— Start of Records shown —

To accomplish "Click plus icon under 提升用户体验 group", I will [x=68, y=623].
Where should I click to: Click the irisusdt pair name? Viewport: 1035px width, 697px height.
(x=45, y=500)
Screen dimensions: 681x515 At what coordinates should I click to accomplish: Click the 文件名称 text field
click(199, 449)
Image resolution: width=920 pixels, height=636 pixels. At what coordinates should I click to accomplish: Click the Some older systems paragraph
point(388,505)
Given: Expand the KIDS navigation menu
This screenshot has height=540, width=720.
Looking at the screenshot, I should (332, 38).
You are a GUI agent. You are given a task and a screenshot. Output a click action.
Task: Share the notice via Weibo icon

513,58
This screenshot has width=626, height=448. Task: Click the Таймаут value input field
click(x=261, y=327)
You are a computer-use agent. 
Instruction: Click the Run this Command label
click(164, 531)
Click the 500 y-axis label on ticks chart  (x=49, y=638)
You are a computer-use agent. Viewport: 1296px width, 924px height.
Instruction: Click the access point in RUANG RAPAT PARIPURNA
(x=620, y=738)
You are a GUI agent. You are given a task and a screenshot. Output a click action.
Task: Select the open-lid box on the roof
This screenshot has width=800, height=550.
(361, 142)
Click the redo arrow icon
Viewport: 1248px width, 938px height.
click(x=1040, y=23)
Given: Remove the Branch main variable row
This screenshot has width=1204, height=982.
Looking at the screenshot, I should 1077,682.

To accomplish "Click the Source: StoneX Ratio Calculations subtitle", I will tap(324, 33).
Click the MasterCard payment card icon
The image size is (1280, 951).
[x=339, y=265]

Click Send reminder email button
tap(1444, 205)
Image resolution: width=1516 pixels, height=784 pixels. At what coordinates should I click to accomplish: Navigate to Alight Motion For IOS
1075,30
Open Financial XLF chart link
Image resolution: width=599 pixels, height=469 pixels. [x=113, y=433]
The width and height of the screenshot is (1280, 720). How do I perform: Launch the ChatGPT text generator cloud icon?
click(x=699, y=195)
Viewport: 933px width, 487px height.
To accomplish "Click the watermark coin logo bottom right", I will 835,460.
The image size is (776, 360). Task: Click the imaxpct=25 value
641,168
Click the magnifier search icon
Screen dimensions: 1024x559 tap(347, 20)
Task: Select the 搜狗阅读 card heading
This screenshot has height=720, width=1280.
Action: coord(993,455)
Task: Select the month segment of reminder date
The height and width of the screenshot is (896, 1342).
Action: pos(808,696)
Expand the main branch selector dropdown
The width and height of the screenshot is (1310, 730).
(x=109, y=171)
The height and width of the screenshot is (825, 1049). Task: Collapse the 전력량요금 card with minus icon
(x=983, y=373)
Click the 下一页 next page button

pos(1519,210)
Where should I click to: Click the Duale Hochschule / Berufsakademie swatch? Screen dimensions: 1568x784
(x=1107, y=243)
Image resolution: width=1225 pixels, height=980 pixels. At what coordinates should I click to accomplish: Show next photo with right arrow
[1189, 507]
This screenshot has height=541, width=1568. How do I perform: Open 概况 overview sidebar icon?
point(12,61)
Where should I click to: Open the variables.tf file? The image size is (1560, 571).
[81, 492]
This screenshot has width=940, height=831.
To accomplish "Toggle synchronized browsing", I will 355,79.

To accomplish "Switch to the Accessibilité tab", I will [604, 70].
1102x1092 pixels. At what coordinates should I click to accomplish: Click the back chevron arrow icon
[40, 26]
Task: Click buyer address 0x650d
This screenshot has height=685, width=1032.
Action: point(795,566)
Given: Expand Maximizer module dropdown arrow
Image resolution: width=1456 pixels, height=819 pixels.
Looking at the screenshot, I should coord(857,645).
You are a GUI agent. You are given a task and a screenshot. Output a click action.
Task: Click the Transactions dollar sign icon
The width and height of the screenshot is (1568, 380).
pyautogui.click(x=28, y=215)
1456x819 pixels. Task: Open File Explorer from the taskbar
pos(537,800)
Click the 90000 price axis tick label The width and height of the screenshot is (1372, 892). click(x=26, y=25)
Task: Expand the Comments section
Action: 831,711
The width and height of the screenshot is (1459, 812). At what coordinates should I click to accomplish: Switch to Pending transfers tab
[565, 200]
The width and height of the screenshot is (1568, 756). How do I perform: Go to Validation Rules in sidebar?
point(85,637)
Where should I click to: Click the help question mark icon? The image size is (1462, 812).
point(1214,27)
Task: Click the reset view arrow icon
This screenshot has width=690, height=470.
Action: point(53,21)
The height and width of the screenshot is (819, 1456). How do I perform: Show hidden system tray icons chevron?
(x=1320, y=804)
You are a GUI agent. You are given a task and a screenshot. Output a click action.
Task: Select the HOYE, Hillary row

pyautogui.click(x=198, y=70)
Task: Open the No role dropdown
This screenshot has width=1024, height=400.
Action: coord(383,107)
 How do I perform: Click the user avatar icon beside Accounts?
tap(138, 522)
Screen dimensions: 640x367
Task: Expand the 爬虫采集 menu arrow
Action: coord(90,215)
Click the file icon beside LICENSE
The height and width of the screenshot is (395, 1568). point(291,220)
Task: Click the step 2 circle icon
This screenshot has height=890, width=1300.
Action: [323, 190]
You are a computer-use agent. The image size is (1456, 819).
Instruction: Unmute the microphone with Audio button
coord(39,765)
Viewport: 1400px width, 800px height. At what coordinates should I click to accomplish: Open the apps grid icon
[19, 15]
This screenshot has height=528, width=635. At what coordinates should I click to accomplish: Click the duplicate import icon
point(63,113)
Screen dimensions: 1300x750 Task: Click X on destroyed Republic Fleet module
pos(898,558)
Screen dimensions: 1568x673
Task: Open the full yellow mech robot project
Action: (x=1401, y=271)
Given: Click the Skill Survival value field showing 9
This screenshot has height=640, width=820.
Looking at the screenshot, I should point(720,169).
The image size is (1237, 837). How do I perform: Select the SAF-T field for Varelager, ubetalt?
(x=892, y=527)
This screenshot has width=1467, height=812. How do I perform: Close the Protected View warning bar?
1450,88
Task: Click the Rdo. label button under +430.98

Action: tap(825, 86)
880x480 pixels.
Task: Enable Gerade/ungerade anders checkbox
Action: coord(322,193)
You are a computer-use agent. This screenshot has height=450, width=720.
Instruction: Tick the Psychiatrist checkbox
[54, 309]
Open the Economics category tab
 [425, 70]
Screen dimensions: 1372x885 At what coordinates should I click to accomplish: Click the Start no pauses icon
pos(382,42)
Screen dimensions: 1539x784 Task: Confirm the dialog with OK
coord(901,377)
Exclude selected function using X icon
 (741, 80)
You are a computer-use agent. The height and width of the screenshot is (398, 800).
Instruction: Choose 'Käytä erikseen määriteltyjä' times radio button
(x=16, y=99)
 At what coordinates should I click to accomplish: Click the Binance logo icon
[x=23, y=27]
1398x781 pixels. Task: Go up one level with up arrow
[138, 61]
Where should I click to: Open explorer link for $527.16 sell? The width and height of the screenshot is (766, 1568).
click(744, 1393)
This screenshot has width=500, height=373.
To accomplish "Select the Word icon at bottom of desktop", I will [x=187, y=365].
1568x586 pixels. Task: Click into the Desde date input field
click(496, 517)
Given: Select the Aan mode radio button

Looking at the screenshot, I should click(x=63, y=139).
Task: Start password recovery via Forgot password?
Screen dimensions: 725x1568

— End of Records shown —

[Stated goal]
Please put every line of the material above into a numbered list, leaving out the blank lines.

[Written answer]
1. To accomplish "Click plus icon under 提升用户体验 group", I will [x=68, y=623].
2. Where should I click to: Click the irisusdt pair name? Viewport: 1035px width, 697px height.
3. (x=45, y=500)
4. Screen dimensions: 681x515 At what coordinates should I click to accomplish: Click the 文件名称 text field
5. click(199, 449)
6. Image resolution: width=920 pixels, height=636 pixels. At what coordinates should I click to accomplish: Click the Some older systems paragraph
7. point(388,505)
8. Given: Expand the KIDS navigation menu
9. This screenshot has height=540, width=720.
10. Looking at the screenshot, I should (332, 38).
11. You are a GUI agent. You are given a task and a screenshot. Output a click action.
12. Task: Share the notice via Weibo icon
13. 513,58
14. This screenshot has width=626, height=448. Task: Click the Таймаут value input field
15. click(x=261, y=327)
16. You are a computer-use agent. 
17. Instruction: Click the Run this Command label
18. click(164, 531)
19. Click the 500 y-axis label on ticks chart  (x=49, y=638)
20. You are a computer-use agent. Viewport: 1296px width, 924px height.
21. Instruction: Click the access point in RUANG RAPAT PARIPURNA
22. (x=620, y=738)
23. You are a GUI agent. You are given a task and a screenshot. Output a click action.
24. Task: Select the open-lid box on the roof
25. This screenshot has width=800, height=550.
26. (361, 142)
27. Click the redo arrow icon
28. Viewport: 1248px width, 938px height.
29. click(x=1040, y=23)
30. Given: Remove the Branch main variable row
31. This screenshot has width=1204, height=982.
32. Looking at the screenshot, I should 1077,682.
33. To accomplish "Click the Source: StoneX Ratio Calculations subtitle", I will tap(324, 33).
34. Click the MasterCard payment card icon
35. The image size is (1280, 951).
36. [x=339, y=265]
37. Click Send reminder email button
38. tap(1444, 205)
39. Image resolution: width=1516 pixels, height=784 pixels. At what coordinates should I click to accomplish: Navigate to Alight Motion For IOS
40. 1075,30
41. Open Financial XLF chart link
42. Image resolution: width=599 pixels, height=469 pixels. [x=113, y=433]
43. The width and height of the screenshot is (1280, 720). How do I perform: Launch the ChatGPT text generator cloud icon?
44. click(x=699, y=195)
45. Viewport: 933px width, 487px height.
46. To accomplish "Click the watermark coin logo bottom right", I will 835,460.
47. The image size is (776, 360). Task: Click the imaxpct=25 value
48. 641,168
49. Click the magnifier search icon
50. Screen dimensions: 1024x559 tap(347, 20)
51. Task: Select the 搜狗阅读 card heading
52. This screenshot has height=720, width=1280.
53. Action: coord(993,455)
54. Task: Select the month segment of reminder date
55. The height and width of the screenshot is (896, 1342).
56. Action: pos(808,696)
57. Expand the main branch selector dropdown
58. The width and height of the screenshot is (1310, 730).
59. (x=109, y=171)
60. The height and width of the screenshot is (825, 1049). Task: Collapse the 전력량요금 card with minus icon
61. (x=983, y=373)
62. Click the 下一页 next page button
63. pos(1519,210)
64. Where should I click to: Click the Duale Hochschule / Berufsakademie swatch? Screen dimensions: 1568x784
65. (x=1107, y=243)
66. Image resolution: width=1225 pixels, height=980 pixels. At what coordinates should I click to accomplish: Show next photo with right arrow
67. [1189, 507]
68. This screenshot has height=541, width=1568. How do I perform: Open 概况 overview sidebar icon?
69. point(12,61)
70. Where should I click to: Open the variables.tf file? The image size is (1560, 571).
71. [81, 492]
72. This screenshot has width=940, height=831.
73. To accomplish "Toggle synchronized browsing", I will 355,79.
74. To accomplish "Switch to the Accessibilité tab", I will [604, 70].
75. 1102x1092 pixels. At what coordinates should I click to accomplish: Click the back chevron arrow icon
76. [40, 26]
77. Task: Click buyer address 0x650d
78. This screenshot has height=685, width=1032.
79. Action: point(795,566)
80. Given: Expand Maximizer module dropdown arrow
81. Image resolution: width=1456 pixels, height=819 pixels.
82. Looking at the screenshot, I should coord(857,645).
83. You are a GUI agent. You are given a task and a screenshot. Output a click action.
84. Task: Click the Transactions dollar sign icon
85. The width and height of the screenshot is (1568, 380).
86. pyautogui.click(x=28, y=215)
87. 1456x819 pixels. Task: Open File Explorer from the taskbar
88. pos(537,800)
89. Click the 90000 price axis tick label The width and height of the screenshot is (1372, 892). click(x=26, y=25)
90. Task: Expand the Comments section
91. Action: 831,711
92. The width and height of the screenshot is (1459, 812). At what coordinates should I click to accomplish: Switch to Pending transfers tab
93. [565, 200]
94. The width and height of the screenshot is (1568, 756). How do I perform: Go to Validation Rules in sidebar?
95. point(85,637)
96. Where should I click to: Click the help question mark icon? The image size is (1462, 812).
97. point(1214,27)
98. Task: Click the reset view arrow icon
99. This screenshot has width=690, height=470.
100. Action: point(53,21)
101. The height and width of the screenshot is (819, 1456). How do I perform: Show hidden system tray icons chevron?
102. (x=1320, y=804)
103. You are a GUI agent. You are given a task and a screenshot. Output a click action.
104. Task: Select the HOYE, Hillary row
105. pyautogui.click(x=198, y=70)
106. Task: Open the No role dropdown
107. This screenshot has width=1024, height=400.
108. Action: coord(383,107)
109.  How do I perform: Click the user avatar icon beside Accounts?
110. tap(138, 522)
111. Screen dimensions: 640x367
112. Task: Expand the 爬虫采集 menu arrow
113. Action: coord(90,215)
114. Click the file icon beside LICENSE
115. The height and width of the screenshot is (395, 1568). point(291,220)
116. Task: Click the step 2 circle icon
117. This screenshot has height=890, width=1300.
118. Action: [323, 190]
119. You are a computer-use agent. The image size is (1456, 819).
120. Instruction: Unmute the microphone with Audio button
121. coord(39,765)
122. Viewport: 1400px width, 800px height. At what coordinates should I click to accomplish: Open the apps grid icon
123. [19, 15]
124. This screenshot has height=528, width=635. At what coordinates should I click to accomplish: Click the duplicate import icon
125. point(63,113)
126. Screen dimensions: 1300x750 Task: Click X on destroyed Republic Fleet module
127. pos(898,558)
128. Screen dimensions: 1568x673
129. Task: Open the full yellow mech robot project
130. Action: (x=1401, y=271)
131. Given: Click the Skill Survival value field showing 9
132. This screenshot has height=640, width=820.
133. Looking at the screenshot, I should point(720,169).
134. The image size is (1237, 837). How do I perform: Select the SAF-T field for Varelager, ubetalt?
135. (x=892, y=527)
136. This screenshot has width=1467, height=812. How do I perform: Close the Protected View warning bar?
137. 1450,88
138. Task: Click the Rdo. label button under +430.98
139. Action: tap(825, 86)
140. 880x480 pixels.
141. Task: Enable Gerade/ungerade anders checkbox
142. Action: coord(322,193)
143. You are a computer-use agent. This screenshot has height=450, width=720.
144. Instruction: Tick the Psychiatrist checkbox
145. [54, 309]
146. Open the Economics category tab
147.  [425, 70]
148. Screen dimensions: 1372x885 At what coordinates should I click to accomplish: Click the Start no pauses icon
149. pos(382,42)
150. Screen dimensions: 1539x784 Task: Confirm the dialog with OK
151. coord(901,377)
152. Exclude selected function using X icon
153.  (741, 80)
154. You are a computer-use agent. The height and width of the screenshot is (398, 800).
155. Instruction: Choose 'Käytä erikseen määriteltyjä' times radio button
156. (x=16, y=99)
157.  At what coordinates should I click to accomplish: Click the Binance logo icon
158. [x=23, y=27]
159. 1398x781 pixels. Task: Go up one level with up arrow
160. [138, 61]
161. Where should I click to: Open explorer link for $527.16 sell? The width and height of the screenshot is (766, 1568).
162. click(744, 1393)
163. This screenshot has width=500, height=373.
164. To accomplish "Select the Word icon at bottom of desktop", I will [x=187, y=365].
165. 1568x586 pixels. Task: Click into the Desde date input field
166. click(496, 517)
167. Given: Select the Aan mode radio button
168. Looking at the screenshot, I should click(x=63, y=139).
169. Task: Start password recovery via Forgot password?
170. Screen dimensions: 725x1568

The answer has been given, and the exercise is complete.